Autonomy and progressive policies

December 18, 2016 3:01 pm Published by Leave your thoughts

How much should individuality be important for progressive forces? And is it possible to reconcile economic utility and individual autonomy? Despite the serious crisis which democracies are going through, our economic and social systems are based on the assumption that we are intrinsically free, and that, in order to take the best decisions as consumers, workers, citizens, members of a group, we only need to be informed about all the options ahead of us. Populism, for instance, allows electors to vote for politicians against the establishment, and the average citizen has the possibility to turn his or her back to institutions and beliefs which have been previously dominant.

Even when they suffer poverty or exclusion, human beings exert, through rage or disillusion, an individualism, which is not so different from the one we could find in affluent areas and in the establishment. On the other hand, real progress requires something more. Progress requires not only that most people hold certain beliefs, but also that they are able to provide a rational justification for them, beyond what would be convenient from a merely individualistic point of view.
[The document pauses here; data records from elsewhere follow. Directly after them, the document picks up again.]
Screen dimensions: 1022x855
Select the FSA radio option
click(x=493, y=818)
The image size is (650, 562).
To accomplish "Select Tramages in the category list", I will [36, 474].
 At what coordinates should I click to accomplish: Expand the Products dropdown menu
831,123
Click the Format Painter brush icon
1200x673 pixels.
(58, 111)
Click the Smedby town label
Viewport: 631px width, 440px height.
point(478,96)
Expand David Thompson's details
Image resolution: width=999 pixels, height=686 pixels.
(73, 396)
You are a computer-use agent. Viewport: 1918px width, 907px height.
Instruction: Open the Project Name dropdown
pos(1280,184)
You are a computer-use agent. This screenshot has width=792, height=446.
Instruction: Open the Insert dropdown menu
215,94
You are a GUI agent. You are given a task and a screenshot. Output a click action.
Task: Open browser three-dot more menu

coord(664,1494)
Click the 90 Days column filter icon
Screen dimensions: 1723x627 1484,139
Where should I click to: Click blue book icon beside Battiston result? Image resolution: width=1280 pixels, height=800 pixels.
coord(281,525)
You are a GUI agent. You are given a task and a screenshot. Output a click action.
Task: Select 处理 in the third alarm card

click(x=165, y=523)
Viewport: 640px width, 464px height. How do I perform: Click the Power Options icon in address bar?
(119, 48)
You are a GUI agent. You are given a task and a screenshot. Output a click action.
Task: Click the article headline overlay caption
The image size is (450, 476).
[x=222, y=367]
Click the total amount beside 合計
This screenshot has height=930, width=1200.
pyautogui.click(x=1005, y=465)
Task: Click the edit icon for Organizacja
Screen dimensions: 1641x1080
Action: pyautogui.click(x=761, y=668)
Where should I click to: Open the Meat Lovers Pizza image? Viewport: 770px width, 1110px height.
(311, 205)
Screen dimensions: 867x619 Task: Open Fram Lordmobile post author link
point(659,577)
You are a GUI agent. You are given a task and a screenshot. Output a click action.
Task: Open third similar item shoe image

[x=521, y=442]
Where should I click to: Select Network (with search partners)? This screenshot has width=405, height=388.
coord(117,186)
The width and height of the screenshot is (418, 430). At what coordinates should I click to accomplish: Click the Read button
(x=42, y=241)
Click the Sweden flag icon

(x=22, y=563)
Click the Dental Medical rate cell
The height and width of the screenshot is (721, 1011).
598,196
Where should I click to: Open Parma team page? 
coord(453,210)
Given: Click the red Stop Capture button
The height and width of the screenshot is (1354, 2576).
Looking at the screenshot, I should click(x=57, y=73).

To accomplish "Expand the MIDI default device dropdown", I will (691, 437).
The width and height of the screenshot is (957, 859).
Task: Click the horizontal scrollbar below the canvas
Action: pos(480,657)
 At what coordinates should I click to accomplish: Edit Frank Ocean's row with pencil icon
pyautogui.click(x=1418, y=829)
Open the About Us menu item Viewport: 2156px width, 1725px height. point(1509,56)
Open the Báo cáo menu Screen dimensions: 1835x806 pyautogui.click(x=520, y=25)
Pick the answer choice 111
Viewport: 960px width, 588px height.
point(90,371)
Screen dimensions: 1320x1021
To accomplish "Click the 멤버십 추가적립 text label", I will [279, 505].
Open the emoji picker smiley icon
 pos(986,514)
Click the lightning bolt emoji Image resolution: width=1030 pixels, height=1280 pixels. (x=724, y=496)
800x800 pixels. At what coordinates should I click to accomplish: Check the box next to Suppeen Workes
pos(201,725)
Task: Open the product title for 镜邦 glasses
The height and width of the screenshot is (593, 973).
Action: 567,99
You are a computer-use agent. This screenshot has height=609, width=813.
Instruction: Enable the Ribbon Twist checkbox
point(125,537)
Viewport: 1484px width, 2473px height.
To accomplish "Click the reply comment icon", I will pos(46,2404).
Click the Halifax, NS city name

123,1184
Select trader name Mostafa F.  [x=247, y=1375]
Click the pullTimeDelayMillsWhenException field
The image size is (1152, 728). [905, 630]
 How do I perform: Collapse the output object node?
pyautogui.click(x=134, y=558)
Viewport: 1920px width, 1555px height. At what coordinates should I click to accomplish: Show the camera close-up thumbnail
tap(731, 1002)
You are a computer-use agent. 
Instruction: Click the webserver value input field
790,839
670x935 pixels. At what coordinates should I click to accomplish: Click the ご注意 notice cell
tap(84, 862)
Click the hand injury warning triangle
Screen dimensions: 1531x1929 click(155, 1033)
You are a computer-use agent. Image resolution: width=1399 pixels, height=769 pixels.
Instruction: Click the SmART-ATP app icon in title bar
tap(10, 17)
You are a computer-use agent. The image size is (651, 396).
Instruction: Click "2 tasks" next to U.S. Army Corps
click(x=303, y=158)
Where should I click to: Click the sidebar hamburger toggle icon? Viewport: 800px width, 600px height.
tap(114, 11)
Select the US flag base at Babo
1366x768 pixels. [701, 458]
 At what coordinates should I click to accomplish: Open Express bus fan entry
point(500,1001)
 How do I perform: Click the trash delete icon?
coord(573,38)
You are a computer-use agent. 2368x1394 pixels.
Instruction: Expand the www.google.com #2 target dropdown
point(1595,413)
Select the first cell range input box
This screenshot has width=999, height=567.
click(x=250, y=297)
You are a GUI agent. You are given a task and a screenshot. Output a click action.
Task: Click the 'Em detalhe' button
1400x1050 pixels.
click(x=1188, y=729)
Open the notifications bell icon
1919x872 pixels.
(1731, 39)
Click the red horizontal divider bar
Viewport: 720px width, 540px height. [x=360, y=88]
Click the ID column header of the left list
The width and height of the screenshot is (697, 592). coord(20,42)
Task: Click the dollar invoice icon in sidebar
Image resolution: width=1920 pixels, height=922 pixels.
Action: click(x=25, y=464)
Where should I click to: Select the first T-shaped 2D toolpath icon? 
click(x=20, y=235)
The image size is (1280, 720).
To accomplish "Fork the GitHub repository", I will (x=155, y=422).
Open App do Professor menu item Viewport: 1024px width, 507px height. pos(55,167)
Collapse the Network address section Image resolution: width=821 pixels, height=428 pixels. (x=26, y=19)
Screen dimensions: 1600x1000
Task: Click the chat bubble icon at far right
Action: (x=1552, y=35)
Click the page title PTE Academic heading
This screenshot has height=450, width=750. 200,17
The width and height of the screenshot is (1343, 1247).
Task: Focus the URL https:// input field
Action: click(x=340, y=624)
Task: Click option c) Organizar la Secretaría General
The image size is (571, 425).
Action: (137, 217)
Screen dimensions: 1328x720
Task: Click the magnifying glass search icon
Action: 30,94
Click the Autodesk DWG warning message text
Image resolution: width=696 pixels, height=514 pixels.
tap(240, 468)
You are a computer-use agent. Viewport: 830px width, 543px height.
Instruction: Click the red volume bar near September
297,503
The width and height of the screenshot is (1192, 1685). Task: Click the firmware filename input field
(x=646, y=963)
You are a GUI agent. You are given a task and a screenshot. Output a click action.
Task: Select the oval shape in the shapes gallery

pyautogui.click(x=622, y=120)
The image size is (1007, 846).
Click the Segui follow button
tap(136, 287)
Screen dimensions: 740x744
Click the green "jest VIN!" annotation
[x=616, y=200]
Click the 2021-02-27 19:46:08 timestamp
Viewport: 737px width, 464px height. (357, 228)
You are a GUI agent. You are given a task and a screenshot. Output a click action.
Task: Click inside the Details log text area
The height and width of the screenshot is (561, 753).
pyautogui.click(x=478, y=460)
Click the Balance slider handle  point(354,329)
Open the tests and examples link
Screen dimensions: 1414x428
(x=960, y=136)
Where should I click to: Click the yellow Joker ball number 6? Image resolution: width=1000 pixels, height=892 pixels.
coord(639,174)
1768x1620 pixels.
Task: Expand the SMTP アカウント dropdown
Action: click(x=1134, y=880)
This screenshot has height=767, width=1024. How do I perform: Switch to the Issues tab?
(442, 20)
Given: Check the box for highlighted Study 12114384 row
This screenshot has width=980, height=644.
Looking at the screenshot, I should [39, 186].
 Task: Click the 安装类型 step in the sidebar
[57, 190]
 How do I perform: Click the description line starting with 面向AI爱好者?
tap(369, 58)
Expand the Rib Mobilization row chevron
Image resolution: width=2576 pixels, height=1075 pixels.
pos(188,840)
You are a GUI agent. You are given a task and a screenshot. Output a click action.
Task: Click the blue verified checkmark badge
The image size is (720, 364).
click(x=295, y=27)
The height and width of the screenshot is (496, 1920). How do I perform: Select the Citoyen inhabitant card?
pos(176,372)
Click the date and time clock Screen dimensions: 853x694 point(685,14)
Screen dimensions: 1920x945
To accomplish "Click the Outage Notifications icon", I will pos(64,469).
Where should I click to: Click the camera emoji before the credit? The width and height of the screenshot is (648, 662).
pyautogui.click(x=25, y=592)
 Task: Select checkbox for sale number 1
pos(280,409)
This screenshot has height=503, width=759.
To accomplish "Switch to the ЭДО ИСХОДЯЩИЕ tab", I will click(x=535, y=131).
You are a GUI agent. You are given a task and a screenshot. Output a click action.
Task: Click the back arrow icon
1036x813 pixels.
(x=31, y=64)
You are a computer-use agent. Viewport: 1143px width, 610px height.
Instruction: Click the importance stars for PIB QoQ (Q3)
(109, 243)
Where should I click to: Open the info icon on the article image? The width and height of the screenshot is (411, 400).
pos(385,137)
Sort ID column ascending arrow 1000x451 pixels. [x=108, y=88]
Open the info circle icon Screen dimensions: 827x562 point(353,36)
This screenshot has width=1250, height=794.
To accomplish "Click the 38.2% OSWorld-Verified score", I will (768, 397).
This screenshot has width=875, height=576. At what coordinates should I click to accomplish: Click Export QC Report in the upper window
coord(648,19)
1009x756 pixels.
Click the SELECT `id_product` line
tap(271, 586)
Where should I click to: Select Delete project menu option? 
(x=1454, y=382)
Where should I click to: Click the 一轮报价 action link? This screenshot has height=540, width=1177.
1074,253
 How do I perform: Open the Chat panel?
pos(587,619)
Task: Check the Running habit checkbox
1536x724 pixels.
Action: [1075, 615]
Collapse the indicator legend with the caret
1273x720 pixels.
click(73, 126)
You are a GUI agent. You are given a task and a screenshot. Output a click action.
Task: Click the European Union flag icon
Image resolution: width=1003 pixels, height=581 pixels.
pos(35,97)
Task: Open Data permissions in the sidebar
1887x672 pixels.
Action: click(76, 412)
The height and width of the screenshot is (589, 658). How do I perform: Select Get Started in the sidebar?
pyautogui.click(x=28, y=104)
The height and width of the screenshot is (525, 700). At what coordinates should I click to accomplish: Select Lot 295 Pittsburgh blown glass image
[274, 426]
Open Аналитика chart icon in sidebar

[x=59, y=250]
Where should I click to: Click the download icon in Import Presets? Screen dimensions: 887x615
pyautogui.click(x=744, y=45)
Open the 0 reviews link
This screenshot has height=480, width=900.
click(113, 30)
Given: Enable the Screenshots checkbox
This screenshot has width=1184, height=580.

Progress is about individuality, as the ability to choose one’s aims in life, and not only about individualism, as the ability to choose a means for a preconceived aim. And true individuality implies autonomy.

In my book “Exchanging Autonomy. Inner Motivations As Resources for Tackling the Crises of Our Times”, I defined three kinds of autonomy: we are in a condition of relational autonomy when we make choices independent of our environment; we have functional autonomy, when our values (such as social justice and tolerance) guide our actions, instead of being the outcome of our social role; and we are in a condition of existential autonomy when we perceive our own dignity not because of our values, but because we are able to satisfy fundamental needs such as belonging to a community and influencing the reality where we live. This is made possible by metavalues (such as abandoning one’ s egoism), as attitudes towards ourselves, which guide the choice of our values.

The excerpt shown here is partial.